◆ **Exercise instructions**
Rewrite the material from the line containing "This screenshot has height=1402, width=2576." through the line containing "tap(950, 23)", substituting "settings icon" for "gear icon" and leaving everything else unchanged.

Records from a data source
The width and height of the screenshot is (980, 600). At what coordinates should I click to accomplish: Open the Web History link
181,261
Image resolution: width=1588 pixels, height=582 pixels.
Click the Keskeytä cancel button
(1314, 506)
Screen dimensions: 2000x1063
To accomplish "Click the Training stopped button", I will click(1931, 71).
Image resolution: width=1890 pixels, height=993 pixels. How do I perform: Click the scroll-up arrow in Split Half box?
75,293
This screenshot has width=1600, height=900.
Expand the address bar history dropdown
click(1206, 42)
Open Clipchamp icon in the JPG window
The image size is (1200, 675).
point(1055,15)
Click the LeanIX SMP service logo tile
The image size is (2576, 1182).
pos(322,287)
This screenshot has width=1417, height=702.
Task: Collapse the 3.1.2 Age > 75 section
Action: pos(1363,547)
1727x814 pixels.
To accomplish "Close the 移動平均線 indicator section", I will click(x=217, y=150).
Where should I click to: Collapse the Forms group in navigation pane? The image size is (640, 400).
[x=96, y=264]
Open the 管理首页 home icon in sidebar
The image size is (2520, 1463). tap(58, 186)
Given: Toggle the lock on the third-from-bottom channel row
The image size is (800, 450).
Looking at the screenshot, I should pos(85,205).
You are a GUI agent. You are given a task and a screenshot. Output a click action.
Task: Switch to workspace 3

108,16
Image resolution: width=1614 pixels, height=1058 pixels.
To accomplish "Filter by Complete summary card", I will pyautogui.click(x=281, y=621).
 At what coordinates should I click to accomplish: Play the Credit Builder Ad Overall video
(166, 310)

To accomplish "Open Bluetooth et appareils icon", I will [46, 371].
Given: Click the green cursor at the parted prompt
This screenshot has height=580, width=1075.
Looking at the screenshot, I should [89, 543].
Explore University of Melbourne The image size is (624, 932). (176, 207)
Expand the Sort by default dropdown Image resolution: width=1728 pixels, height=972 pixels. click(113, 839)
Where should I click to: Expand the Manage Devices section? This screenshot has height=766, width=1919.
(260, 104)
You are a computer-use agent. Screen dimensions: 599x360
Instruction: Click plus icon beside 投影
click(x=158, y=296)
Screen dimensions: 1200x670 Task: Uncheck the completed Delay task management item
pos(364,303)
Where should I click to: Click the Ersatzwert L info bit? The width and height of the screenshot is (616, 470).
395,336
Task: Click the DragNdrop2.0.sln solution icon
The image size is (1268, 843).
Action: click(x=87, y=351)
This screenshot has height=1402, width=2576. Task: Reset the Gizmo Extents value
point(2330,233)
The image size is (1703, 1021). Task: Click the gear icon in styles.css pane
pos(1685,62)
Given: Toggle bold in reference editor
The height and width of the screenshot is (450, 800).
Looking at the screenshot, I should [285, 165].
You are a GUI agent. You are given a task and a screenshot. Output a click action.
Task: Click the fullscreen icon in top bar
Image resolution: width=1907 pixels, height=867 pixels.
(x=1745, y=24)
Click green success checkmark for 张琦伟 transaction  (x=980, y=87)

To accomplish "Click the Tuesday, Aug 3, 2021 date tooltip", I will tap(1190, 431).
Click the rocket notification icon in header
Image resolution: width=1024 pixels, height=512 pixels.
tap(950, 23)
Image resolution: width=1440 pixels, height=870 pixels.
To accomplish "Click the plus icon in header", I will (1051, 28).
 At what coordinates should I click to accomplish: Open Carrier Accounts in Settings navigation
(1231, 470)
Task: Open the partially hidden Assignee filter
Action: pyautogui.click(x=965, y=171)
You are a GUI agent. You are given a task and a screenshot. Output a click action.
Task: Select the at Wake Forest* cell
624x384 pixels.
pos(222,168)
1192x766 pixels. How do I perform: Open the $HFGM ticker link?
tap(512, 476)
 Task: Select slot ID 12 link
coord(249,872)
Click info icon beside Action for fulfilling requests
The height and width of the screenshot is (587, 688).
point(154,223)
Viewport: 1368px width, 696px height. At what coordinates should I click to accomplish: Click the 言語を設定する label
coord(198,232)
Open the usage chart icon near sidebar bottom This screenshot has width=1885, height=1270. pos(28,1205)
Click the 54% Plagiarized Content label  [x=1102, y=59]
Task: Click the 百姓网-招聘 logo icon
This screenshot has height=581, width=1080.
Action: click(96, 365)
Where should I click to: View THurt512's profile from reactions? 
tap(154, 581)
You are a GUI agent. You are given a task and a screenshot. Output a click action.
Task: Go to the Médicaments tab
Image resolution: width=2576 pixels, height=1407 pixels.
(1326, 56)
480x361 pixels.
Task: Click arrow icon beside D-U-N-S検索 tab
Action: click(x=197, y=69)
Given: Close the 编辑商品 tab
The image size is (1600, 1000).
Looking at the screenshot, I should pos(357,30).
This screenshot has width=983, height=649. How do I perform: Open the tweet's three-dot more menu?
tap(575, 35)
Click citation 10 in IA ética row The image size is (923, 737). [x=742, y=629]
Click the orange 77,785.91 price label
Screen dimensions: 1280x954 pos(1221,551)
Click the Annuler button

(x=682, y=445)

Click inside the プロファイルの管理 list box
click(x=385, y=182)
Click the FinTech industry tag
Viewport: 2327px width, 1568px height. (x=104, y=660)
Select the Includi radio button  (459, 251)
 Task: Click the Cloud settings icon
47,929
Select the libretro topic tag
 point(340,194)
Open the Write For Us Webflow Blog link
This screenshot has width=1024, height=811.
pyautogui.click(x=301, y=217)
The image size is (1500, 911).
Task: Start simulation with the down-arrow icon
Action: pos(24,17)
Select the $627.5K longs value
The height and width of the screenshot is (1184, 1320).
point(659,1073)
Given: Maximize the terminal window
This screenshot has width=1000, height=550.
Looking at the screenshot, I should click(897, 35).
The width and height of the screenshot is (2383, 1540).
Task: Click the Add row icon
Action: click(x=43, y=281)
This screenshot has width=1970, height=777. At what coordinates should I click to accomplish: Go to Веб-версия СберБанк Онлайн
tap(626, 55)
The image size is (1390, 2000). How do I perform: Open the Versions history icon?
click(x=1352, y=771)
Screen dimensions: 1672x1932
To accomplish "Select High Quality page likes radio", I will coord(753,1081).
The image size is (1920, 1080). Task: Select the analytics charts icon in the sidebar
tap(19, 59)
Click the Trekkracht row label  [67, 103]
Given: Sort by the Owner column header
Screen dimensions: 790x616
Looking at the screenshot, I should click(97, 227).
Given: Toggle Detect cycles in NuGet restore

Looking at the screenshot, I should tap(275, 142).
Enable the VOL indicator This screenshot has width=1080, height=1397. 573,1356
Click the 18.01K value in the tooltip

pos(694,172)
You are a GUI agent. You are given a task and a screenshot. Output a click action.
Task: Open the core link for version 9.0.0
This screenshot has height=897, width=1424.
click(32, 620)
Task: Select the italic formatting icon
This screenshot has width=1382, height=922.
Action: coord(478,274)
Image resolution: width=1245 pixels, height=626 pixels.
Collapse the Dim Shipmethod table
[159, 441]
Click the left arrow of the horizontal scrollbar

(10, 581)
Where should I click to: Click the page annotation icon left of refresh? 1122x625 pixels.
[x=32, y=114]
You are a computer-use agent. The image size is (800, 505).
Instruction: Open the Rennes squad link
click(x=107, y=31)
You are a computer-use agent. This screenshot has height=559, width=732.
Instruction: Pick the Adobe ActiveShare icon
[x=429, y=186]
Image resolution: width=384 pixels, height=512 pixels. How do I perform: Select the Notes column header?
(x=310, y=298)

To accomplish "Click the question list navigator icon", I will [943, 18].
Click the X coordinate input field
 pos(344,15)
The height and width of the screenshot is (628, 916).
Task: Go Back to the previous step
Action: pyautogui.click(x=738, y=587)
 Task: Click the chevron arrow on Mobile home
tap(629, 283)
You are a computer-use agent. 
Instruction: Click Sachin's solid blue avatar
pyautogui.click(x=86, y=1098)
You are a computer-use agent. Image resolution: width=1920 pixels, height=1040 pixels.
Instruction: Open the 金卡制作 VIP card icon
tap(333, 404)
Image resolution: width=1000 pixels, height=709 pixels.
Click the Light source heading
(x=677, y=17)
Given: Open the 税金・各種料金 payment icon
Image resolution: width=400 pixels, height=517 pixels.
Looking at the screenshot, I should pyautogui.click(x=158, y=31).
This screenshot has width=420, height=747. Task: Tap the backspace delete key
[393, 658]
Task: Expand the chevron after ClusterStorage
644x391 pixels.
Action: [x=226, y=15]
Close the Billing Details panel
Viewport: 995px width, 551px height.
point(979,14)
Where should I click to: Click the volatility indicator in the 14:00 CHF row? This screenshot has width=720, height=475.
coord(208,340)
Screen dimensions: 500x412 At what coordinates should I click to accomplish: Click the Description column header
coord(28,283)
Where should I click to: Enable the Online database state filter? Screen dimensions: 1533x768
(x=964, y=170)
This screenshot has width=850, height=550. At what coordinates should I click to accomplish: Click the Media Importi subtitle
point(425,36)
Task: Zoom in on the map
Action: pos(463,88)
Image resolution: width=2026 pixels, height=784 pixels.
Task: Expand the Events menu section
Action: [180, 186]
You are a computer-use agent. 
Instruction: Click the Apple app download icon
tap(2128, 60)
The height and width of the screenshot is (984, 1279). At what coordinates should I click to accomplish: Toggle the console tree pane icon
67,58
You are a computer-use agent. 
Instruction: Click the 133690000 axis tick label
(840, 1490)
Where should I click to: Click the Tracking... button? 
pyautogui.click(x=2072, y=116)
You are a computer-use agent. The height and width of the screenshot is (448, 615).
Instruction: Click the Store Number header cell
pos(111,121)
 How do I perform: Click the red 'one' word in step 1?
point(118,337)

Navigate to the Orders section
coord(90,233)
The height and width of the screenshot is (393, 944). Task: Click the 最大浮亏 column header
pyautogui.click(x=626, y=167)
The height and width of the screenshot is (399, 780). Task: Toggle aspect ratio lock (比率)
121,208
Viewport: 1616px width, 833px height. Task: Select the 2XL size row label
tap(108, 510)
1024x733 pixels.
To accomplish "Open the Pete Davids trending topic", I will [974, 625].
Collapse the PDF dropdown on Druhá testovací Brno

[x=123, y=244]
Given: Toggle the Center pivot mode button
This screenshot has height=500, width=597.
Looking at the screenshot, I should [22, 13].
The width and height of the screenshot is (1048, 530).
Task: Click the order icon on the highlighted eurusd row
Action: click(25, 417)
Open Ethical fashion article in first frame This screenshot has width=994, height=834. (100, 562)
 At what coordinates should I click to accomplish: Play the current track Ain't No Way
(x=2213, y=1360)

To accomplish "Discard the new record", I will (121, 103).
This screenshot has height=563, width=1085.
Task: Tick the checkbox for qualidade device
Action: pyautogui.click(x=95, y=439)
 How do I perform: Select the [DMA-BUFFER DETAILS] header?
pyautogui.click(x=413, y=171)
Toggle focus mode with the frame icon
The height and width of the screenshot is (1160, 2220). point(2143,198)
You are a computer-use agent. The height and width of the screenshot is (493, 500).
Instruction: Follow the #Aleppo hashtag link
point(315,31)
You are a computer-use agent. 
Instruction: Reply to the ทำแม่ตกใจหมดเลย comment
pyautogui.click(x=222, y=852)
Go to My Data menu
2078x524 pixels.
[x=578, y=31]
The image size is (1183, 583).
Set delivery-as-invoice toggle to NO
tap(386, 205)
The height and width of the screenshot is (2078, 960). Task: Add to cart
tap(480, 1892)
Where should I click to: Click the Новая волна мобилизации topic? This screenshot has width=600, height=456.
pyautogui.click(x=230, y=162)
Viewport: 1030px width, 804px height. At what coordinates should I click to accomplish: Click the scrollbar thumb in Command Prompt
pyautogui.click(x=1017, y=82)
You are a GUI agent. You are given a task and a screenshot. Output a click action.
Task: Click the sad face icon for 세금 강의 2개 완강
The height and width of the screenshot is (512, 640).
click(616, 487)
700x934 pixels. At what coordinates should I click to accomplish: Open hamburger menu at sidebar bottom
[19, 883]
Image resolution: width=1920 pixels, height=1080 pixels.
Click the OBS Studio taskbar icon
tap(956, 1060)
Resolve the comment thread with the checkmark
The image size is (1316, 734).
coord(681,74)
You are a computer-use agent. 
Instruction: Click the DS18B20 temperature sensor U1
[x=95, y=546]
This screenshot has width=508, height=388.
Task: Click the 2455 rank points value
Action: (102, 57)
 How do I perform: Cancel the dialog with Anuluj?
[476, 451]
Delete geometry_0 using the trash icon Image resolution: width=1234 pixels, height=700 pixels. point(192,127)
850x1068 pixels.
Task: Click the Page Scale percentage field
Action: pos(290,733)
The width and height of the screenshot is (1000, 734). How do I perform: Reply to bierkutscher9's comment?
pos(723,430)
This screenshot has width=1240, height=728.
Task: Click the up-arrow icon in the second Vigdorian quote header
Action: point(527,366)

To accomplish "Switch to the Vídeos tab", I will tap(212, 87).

◆ **Output for this exercise**
This screenshot has height=1402, width=2576. Task: Reset the Gizmo Extents value
point(2330,233)
The image size is (1703, 1021). Task: Click the settings icon in styles.css pane
pos(1685,62)
Given: Toggle bold in reference editor
The height and width of the screenshot is (450, 800).
Looking at the screenshot, I should [285, 165].
You are a GUI agent. You are given a task and a screenshot. Output a click action.
Task: Click the fullscreen icon in top bar
Image resolution: width=1907 pixels, height=867 pixels.
(x=1745, y=24)
Click green success checkmark for 张琦伟 transaction  (x=980, y=87)

To accomplish "Click the Tuesday, Aug 3, 2021 date tooltip", I will tap(1190, 431).
Click the rocket notification icon in header
Image resolution: width=1024 pixels, height=512 pixels.
tap(950, 23)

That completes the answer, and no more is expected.